The hydroquinone prills of the present invention are far less compressible than crystallized hydroquinone powder. The compressibility of said hydroquinone prills is generally comprised between 0% to 10%, preferably from 2% to 5%. The compressibility index or Carr index is calculated by the formula:

Density of the compact powder - density of loose powder

Carr index = - — - - - . 100

Density of the compact Powder

In another aspect, the hydroquinone prills of the present invention have a friability of less than 15%, preferably less than 10%, and more preferably less than 5%. The friability of the prills may be measured by mixing the prills in a triaxial mixer during 10 minutes at around 0.8 rotation per second (2 grams of prills in a 60 mL glass flask), and measuring the percentage of fine particles (ie. particles of less than 100 pm) produced. The friability is calculated as the ratio of the mass of fine particles produced over the mass of the prills introduced into the triaxial mixer.

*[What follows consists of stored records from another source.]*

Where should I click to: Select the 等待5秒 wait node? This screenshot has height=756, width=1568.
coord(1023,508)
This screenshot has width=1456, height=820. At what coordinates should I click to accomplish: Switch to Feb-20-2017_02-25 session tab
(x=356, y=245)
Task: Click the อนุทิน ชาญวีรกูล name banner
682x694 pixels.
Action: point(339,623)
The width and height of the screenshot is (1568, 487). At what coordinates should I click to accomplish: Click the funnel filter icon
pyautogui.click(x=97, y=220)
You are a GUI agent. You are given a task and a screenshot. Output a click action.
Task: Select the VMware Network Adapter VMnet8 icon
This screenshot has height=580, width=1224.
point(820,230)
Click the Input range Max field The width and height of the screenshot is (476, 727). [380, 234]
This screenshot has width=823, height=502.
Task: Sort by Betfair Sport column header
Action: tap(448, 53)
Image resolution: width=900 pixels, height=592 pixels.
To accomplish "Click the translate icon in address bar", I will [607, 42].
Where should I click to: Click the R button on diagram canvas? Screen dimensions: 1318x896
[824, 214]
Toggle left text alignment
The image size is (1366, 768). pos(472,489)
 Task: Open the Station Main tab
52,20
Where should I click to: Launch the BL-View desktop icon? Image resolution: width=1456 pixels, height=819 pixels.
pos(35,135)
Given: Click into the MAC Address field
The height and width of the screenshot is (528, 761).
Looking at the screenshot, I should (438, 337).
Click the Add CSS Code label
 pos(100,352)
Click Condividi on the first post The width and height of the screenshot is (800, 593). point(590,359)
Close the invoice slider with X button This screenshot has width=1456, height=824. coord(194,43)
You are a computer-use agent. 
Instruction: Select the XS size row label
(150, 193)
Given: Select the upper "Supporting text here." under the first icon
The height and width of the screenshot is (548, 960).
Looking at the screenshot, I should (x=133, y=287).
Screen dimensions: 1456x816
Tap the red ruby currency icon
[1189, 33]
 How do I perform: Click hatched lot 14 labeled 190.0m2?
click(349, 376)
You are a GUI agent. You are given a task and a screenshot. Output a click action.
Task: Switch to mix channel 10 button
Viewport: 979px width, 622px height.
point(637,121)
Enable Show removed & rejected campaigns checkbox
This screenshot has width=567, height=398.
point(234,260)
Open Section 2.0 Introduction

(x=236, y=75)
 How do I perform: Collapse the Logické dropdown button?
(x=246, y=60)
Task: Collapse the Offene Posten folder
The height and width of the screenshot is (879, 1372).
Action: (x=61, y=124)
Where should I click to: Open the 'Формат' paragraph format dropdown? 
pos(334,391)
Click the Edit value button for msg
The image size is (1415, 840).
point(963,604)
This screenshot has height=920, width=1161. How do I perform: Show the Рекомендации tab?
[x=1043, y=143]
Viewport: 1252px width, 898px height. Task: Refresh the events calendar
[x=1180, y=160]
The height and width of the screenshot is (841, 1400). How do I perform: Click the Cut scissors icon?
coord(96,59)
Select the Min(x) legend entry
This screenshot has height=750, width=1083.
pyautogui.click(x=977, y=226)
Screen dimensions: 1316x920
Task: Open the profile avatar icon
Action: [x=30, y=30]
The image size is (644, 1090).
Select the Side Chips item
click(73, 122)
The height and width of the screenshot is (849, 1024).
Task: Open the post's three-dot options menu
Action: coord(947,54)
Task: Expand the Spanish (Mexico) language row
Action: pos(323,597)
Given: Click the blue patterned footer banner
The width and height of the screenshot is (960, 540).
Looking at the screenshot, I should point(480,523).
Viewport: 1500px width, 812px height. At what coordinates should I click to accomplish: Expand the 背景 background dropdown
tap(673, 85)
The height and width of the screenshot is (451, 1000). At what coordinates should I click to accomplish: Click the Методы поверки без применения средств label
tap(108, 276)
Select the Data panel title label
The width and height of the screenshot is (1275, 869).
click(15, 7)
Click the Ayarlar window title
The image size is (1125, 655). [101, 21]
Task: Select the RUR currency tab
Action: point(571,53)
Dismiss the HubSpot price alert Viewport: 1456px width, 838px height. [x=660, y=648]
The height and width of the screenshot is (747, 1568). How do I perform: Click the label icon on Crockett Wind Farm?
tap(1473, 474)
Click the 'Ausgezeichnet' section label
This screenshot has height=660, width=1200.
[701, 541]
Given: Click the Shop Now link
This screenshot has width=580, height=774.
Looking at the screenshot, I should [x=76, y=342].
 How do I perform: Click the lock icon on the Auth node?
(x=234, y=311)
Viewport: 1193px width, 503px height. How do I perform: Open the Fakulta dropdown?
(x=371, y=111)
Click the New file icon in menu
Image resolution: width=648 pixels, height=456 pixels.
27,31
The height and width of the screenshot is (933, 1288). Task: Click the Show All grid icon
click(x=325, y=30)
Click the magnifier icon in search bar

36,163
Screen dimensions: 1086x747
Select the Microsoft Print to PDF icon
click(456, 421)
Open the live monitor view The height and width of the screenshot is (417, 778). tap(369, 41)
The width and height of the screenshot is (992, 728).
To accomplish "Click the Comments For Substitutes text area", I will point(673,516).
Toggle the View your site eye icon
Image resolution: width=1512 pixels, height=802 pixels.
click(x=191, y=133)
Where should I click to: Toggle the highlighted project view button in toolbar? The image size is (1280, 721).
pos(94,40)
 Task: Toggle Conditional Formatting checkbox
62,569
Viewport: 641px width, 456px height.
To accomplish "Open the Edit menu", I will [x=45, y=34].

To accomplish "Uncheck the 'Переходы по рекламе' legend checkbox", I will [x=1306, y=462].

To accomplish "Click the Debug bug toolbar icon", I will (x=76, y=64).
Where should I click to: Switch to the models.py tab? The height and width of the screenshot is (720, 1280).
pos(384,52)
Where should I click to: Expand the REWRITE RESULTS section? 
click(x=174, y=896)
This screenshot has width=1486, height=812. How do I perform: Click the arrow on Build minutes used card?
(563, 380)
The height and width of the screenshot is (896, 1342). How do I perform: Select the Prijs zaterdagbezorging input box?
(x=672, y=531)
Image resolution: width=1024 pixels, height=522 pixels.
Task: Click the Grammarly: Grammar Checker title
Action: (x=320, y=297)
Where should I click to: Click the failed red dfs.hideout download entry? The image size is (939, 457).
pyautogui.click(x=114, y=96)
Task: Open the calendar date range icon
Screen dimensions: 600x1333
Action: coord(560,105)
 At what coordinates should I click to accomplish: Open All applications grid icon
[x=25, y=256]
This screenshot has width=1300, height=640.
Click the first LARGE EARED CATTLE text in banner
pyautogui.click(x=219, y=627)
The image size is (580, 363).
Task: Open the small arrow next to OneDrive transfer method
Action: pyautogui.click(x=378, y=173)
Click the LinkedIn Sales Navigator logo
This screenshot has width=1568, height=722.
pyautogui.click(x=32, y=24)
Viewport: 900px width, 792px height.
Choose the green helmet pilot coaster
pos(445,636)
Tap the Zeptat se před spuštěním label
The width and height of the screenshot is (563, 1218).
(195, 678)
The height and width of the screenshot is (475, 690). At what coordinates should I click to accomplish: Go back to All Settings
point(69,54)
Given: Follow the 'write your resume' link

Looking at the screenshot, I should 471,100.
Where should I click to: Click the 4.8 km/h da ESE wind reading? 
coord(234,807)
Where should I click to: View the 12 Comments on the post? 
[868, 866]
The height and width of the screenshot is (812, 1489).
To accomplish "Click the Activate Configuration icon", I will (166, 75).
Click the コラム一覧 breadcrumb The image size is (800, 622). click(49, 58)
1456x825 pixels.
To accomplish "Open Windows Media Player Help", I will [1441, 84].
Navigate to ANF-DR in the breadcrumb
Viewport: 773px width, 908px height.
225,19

Advantageously the hydroquinone prills of the present invention have a hardness of at least 0.7 N. Preferably the hardness is comprised between 1 N and 10 N, preferably between 1 N and 5 N, and more preferably between 1 N and 3 N. The hardness of the prills may be measured with a penetrometer also force gauge of type PCE FM-200 (manual) or Mark 10 (automatic).

Additionally, the hydroquinone prills of the present invention can have an angle of repose of at least 20°. Preferably the angle of repose is at most 40°. In a preferred aspect, the angle of repose is between 25° and 35°, more preferably between 28° and 32°. The angle of repose is generated by a product falling down from a funnel by gravity on a limited surface, the product will form on a conic pile and makes an angle a with the horizontal plan. Angle a represents the angle of repose (Figure 4).

The hydroquinone prills according to the present invention can further comprise some other compounds, preferably organic compounds. Preferably the total amount of other compounds is less than 50 000 ppm, preferably less than 10 000 ppm, more preferably less than 5 000 ppm and still more preferably is less than 2 000 ppm. Preferably the amount of other compounds is more than 100 ppm, more preferably more than 200 ppm and still more preferably is more than 300 ppm. The other compounds can for example be impurities derived from the preparation process of hydroquinone, or can be added notably as antioxidant. Other compounds can preferably be selected from the group consisting of 4-hydroxy-acetophenone, resorcinol, pyrocatechol, pyrogallol, bisphenol A, para-phenoxy-phenol, isopropylhydroquinone.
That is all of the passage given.